Das Emerging-Mind Projekt wiederum gehört in den größeren Kontext der Emerging-Life Akademie, ebenfalls ein Projekt des INM (Frankfurt). In der Akademie zum Thema ‚emergentes Leben‘ werden die Phänomene Mensch/ Menschheit, Gesellschaft und Technologie im Kontext des Naturprozesses analysiert und diskutiert. Das Thema Mensch – (Intelligente) Maschine ist in diesem größeren Kontext ein Spezialthema, wenngleich vielleicht ein sehr zentrales.

Schließlich ist auch noch der Blog ‚Philosophie Jetzt‘ zu nennen. Alle die zuvor genannten Projekte sind aus Diskussionen in und um diesen Blog hervorgegangen. Auch finden auf diesem Blog weiterhin wichtige Diskussionen statt.

ERSTE ANFORDERUNGEN

Die beteiligten Künstler sind sich einig, dass Sie das Projekt Philosophy-In-Concert als einen experimentellen Prozess sehen, innerhalb dessen sie ihr Verständnis von ‚Open-Space Music‘ einbringen und schrittweise entwickeln möchten. Es gibt viele Vorgehensweisen, wie man dies tun kann; die Künstler werden ganz frei von unterschiedlichen Vorgehensweisen Gebrauch machen. Die Künstler verstehen sich zudem bewusst als ‚Menschen‘ im Gegenüber zu ‚(intelligenten) Maschinen‘, die in das Geschehen einbezogen werden sollen. Ferner sind sie sich der durchgängigen Dualität von Ereignis extern zu einem Menschen und intern im Menschen bewusst.
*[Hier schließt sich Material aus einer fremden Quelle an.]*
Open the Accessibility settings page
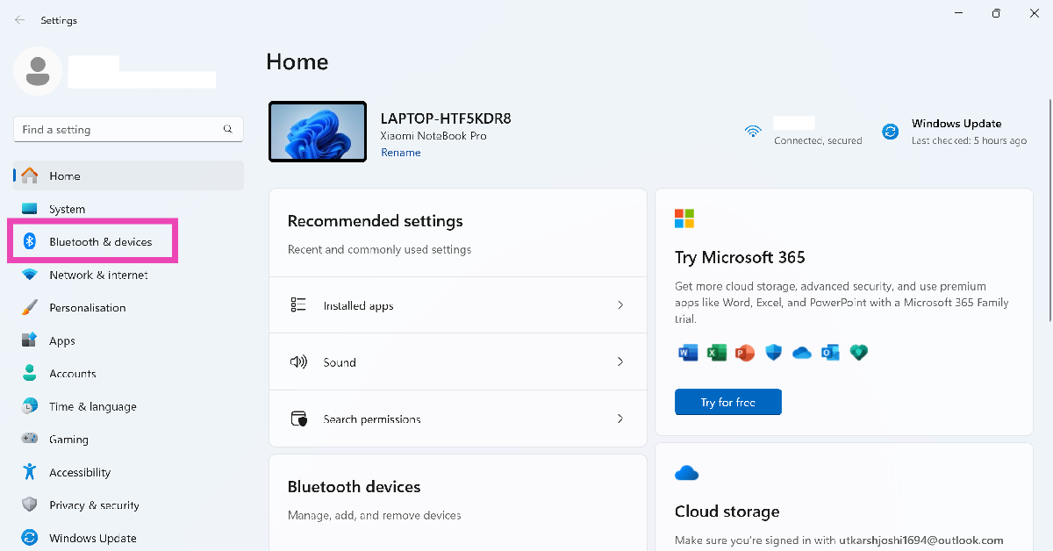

Das gleiche externe Ereignis kann ganz unterschiedliche interne Ereignisse in einem Menschen bewirken. Der Start soll so puristisch wie möglich sein: neben Klang sollen nur Texte benutzt werden, sowohl gesprochen wie visuell lesbar. Ferner soll der ‚Live‘-Charakter so groß wie möglich sein. Mögliche Wiederholungen einer Aufführung sollten, falls überhaupt, so zeitnah wie möglich stattfinden, da ansonsten der Entwicklungsprozess bis zu einer weiteren Aufführung schon zu weit vorangeschritten sein kann. Alle Aufführungn sollen zumindest als Klangereignis aufgezeichnet werden.